Closed twinkarma closed 6 years ago
@willfurnass @mondus Looks like it's just stopped working suddenly, maybe it's due to driver updates? Drivers should have backwards compatibility to CUDA code though.
@twinkarma How can one reproduce this issue?
@willfurnass looks like it'll fail on any model. I've just updated my local machine to driver version 384.90 and now getting the same errors.
@twinkarma Will enough people encounter the issue to warrant notifying the HPC and/or RSE community mailing lists?
@willfurnass I've gone and installed singularity 2.4.2 on my machine and looks like the --nv flag is properly working now and it seems to also fix this problem. I'm recommending an update of singularity version, removing the config files and recommending everyone to use the --nv flag instead.
... After testing that it works
@willfurnass I just mean updating the documentation, definitely no need for a group wide email about it.
@AnthonyBrookfield: FYI
Great. It'll be good to be using the same mechanism as other Singularity users to make GPUs usable in containers.
For reference, here's Greg Kurtzer's explaination of the --nv
flag:
Singularity (now in development branch) supports the
--nv
flag which will find the relevant Nvidia/Cuda libraries on your host via the ld.so.cache, and will bind those into a library location within the container automatically. It will also make sure those libraries are linked, as necessary, by any Cuda applications that require it. Additionally, with the device tree bound into the container, all of the components for appropriate application runtime support are present, and as has been tested, it just works. :)
I've got rpms for 2.4.2 built and ready to go... Do you want to test on a GPU node before I roll them out? (I'll be removing the bind path options for nvlib and nvbin from the singularity config file)
@anthonybrookfield Yes I'd like to test it first before we have to roll it out.
@anthonybrookfield Any updates on this?
I've put the new version on the flybrain nodes (still using the old config file though)
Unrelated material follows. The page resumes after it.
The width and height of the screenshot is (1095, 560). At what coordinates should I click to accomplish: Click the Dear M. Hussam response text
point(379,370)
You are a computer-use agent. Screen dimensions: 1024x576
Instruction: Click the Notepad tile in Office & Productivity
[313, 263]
I'm getting the following error:
WARNING: Skipping user bind, non existent bind point (file) in container: '/bin/nvidia-smi'
Looks like we have to enable overlay (#singularityware/singularity/624) in the config file:
enable overlay = yes
#OR try and silently ignore if can't bind
enable overlay = try
@anthonybrookfield Hi Anthony, any updates on this?
@anthonybrookfield Hi Anthony, any way we can move forwards with this?
Needed to track down the reason for the scary warning in the config file when enabling overlay.
note: currently disabled because RHEL7 kernel crashes with it... :(
Looks like it should be fine for RHEL >7.2 (https://github.com/singularityware/singularity/issues/228) so I've updated the config file to enable it. The flybrain nodes should now have "enable overlay = try", the rest of the cluster will pick up the change in the next couple of hours.
Sorry for the delay, just had a chance to test this. Looks like it works! We just need to remove the /nvbin and /nvlib binding points from the images as it's now not necessary and interfere with the library that Singularity imports automatically.
I will get to work on updating the docs.
Remove the /nvbin and /nvlib binding points from the configs rather.
OK - let me know when the docs are ready and then I'll remove the configs for those bind points. should be a quick change to make. Do you know if there are many users using the old method who will need informing of the change?
I've updated the singularity instructions now. See PR rcgsheffield/sheffield_hpc#776
singularity.conf file now updated. I'd suggest maybe posting to the HPC discussion group just to warn people that the old method won't work any more and pointing at the docs...
Ok I'll do that by today.
This is the output from test mnist model which failed on the Conv layer but other users have reported failing on ReLU as well for different models.